I’ve got a new favourite song. It’s called I’m Gonna Get Lit Up When The Lights Go Up In London, and it dates from 1940. It’s about the London-wide street party that the song’s writer, the illustrious Hubert Gregg, was anticipating at the end of the Second World War and his intention to celebrate by getting so “lit up”, so “pickled”, so “canned” and so “stinking” that he would barely remember a thing.
According to an obituary of Gregg, the song didn’t go down entirely well at the top of British government. Winston Churchill’s enthusiasm for strong drink and his ability to read the public mood seem to have temporarily deserted him in his rather stiff response that the British people “shall celebrate in a manner befitting”, seemingly ruling out drunken oblivion.
But the song’s reputation experienced a bit of a turn around. It would be eventually be broadcast on the continent in 1944 as a radio signal to the resistance that D-Day was imminent.
Comparisons between the coronavirus outbreak and World War II have been plentiful and not always helpful. The language of war can be inappropriate for characterising illness – describing those that “beat” the invisible viral enemy as “fighters”, with the implication that those who weren’t as lucky were just not tough or committed enough, has obvious flaws.
But treating the virus like a national enemy can also be unifying, inspiring and effective. Rallying collective endeavour against something often works well with human beings. And the last war, which looms so large in our collective national memory even in normal times, is our go-to comparator for a time of national crisis.
There are similarities: the sudden, dramatic disruption to our daily lives; London and big cities being hit hardest; society divided into those at home and those on the front lines. But while the language of the crisis has been one of togetherness, this time we are required to experience it in isolation from one another – not forced together but kept apart.

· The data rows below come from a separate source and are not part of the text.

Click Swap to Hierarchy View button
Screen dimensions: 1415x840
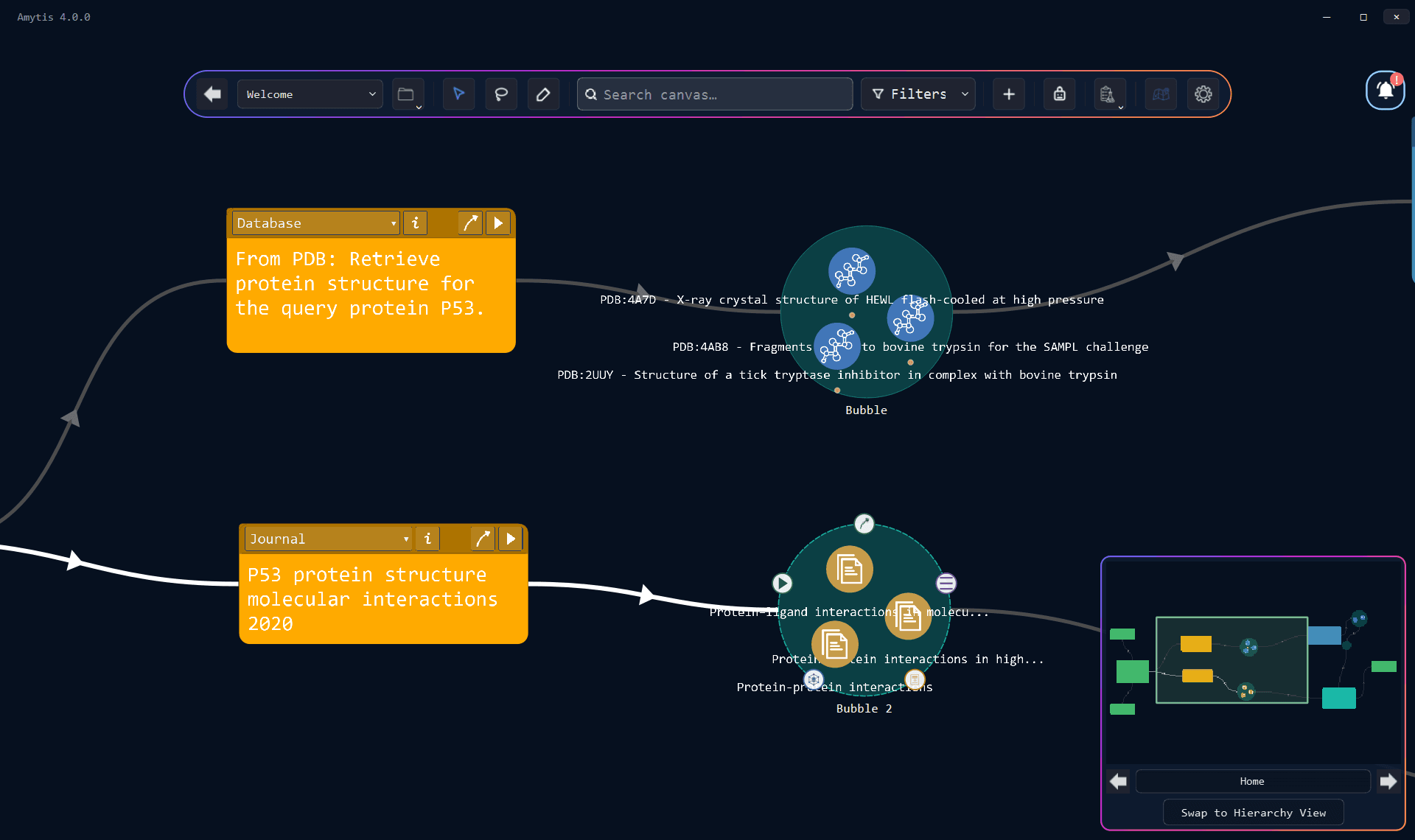pyautogui.click(x=1253, y=813)
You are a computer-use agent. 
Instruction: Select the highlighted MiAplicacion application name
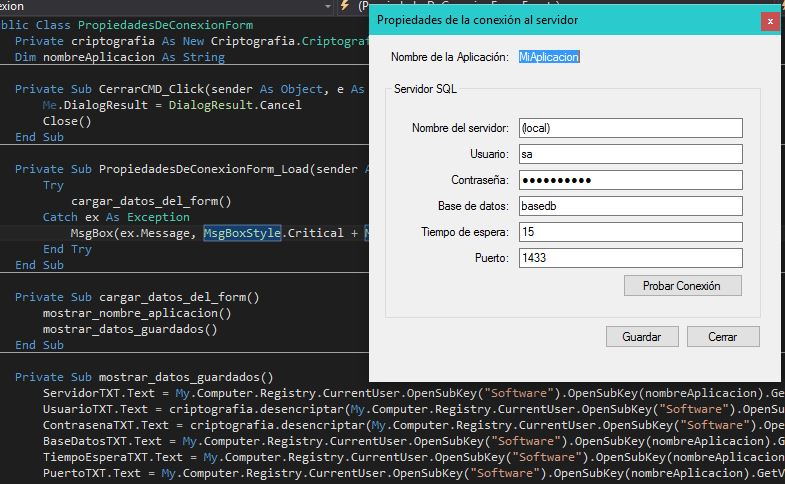(549, 57)
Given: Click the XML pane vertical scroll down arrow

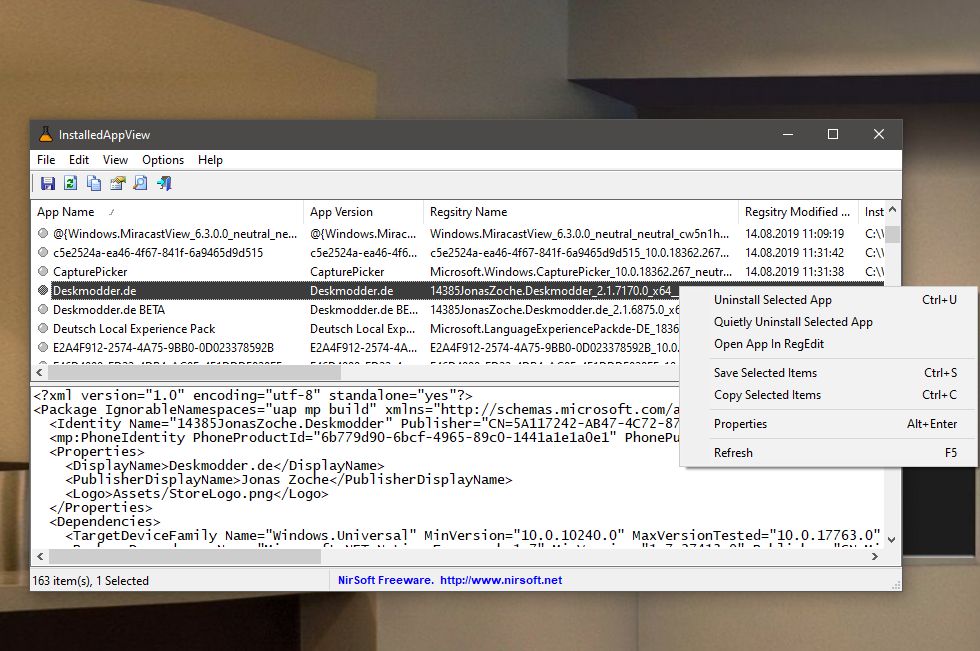Looking at the screenshot, I should [x=892, y=539].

And how we experience it varies hugely. Despite the Prime Minister’s illness prompting a surge in the easy line that “this virus does not discriminate”, it really does: directly, in terms of age, ethnicity and gender; indirectly, in terms of employment, region, neighbourhood, even the size and location of your family unit and its housing. But perhaps that was true also of wartime, if we’re honest with ourselves.
A notable difference has been the absence of serious rationing. For many, this has actually been a time of indulgence. Alcohol sales are notably up, with off licenses designated “essential” businesses. The ability to booze our loafs off at home, gazing into an increasingly fuzzy Zoom call, shouting incorrect quiz answers impotently at frozen family members over our stalling internet connections, is welcome. But, somehow, it’s not quite the same.
Will there be a Covid-19 “day zero”? A day where the enemy has been defeated, to be met with parties in the streets, friends and families reunited at once? This feels sadly improbable. The virus will not simply surrender when it becomes clear it is outnumbered. There will be no VE Day, rather some form of gradual, phased return to semi-normality.
So there will be no street parties, no dancing in the fountains. There will be no great liberation day on which London’s core is suddenly alive with joyous singing and revelry. There will certainly be no iconic image of strangers kissing amongst crowds. The mere thought of such proximity and the potential transfer of saliva sends a shudder down the spine.
It is entirely possible that by the time this is all over – and it will one day be over – we may feel differently anyway. The sales figures for supermarket booze do suggest that – to paraphrase the song – by the time this is all over, many of us will already have been “drunk for muns and muns and muns”. Perhaps nursing our collective hangovers in our parks, open spaces and great outdoors will be all we will feel up to by the time we are finally allowed out.
And it seems unlikely anyone will have much money to spend in the all-but-inevitable depression to follow. Perhaps we won’t feel much like celebrating anyway. Despite the language, this is not a war. It is a pandemic. It is a global tragedy.
So there will be no party. But there will be an end. The lights haven’t really gone out en masse in London this time round, except in the city’s core, where its most iconic attractions, squares and thoroughfares lie disconcertingly, unnaturally still. I can’t wait to see them again.
I love my neighbourhood and will fight to the death over its status as the best corner of our nation’s capital. But I miss the Strand. I miss Trafalgar Square. I even miss Piccadilly. And I am comforted by the thought that, one day, when enough time has passed, even if we have to keep our distance from one another, those of us who are able and so inclined will be lit up in London once again.